- _GOAL_
Pull out every line of the items below that contains the string "height", matching case exactly.

•••

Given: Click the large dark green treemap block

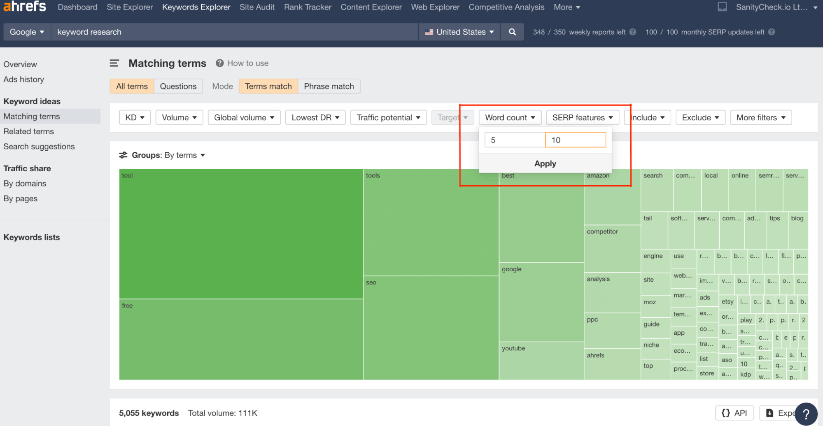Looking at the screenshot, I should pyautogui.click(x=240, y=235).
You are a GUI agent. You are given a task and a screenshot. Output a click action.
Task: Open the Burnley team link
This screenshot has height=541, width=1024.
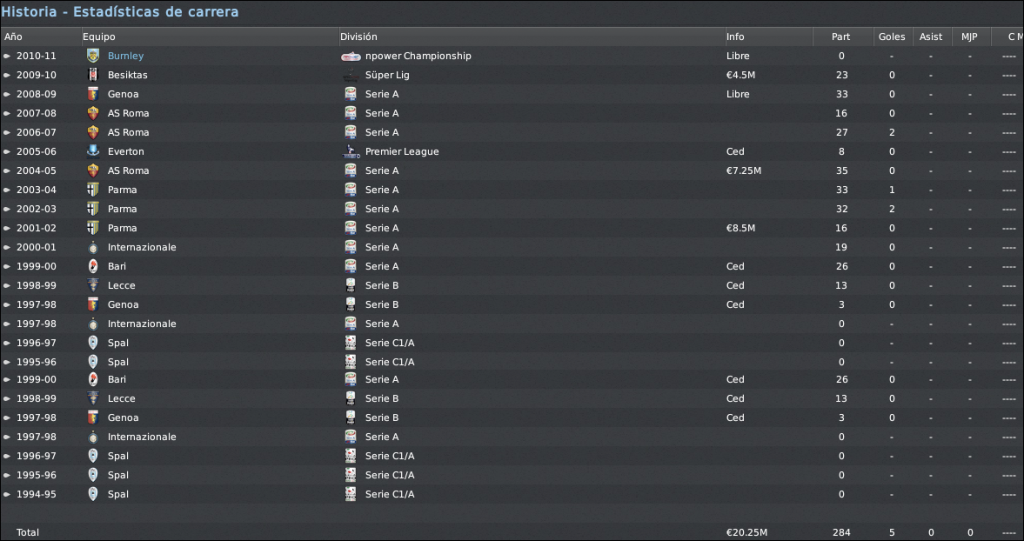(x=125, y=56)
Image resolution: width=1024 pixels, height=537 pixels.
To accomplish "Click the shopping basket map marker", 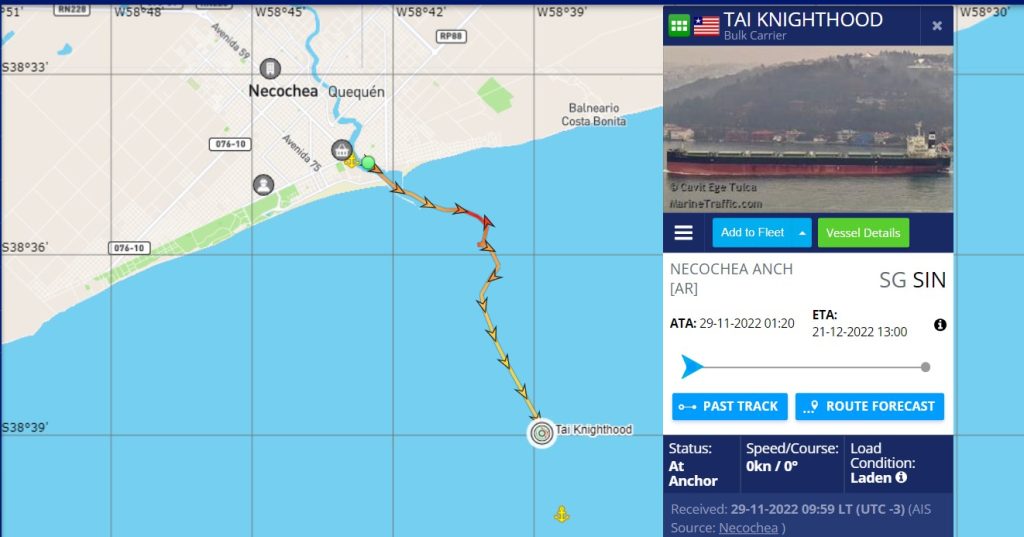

•••

- _FINAL ANSWER_
This screenshot has height=541, width=1024.
Image resolution: width=1024 pixels, height=537 pixels.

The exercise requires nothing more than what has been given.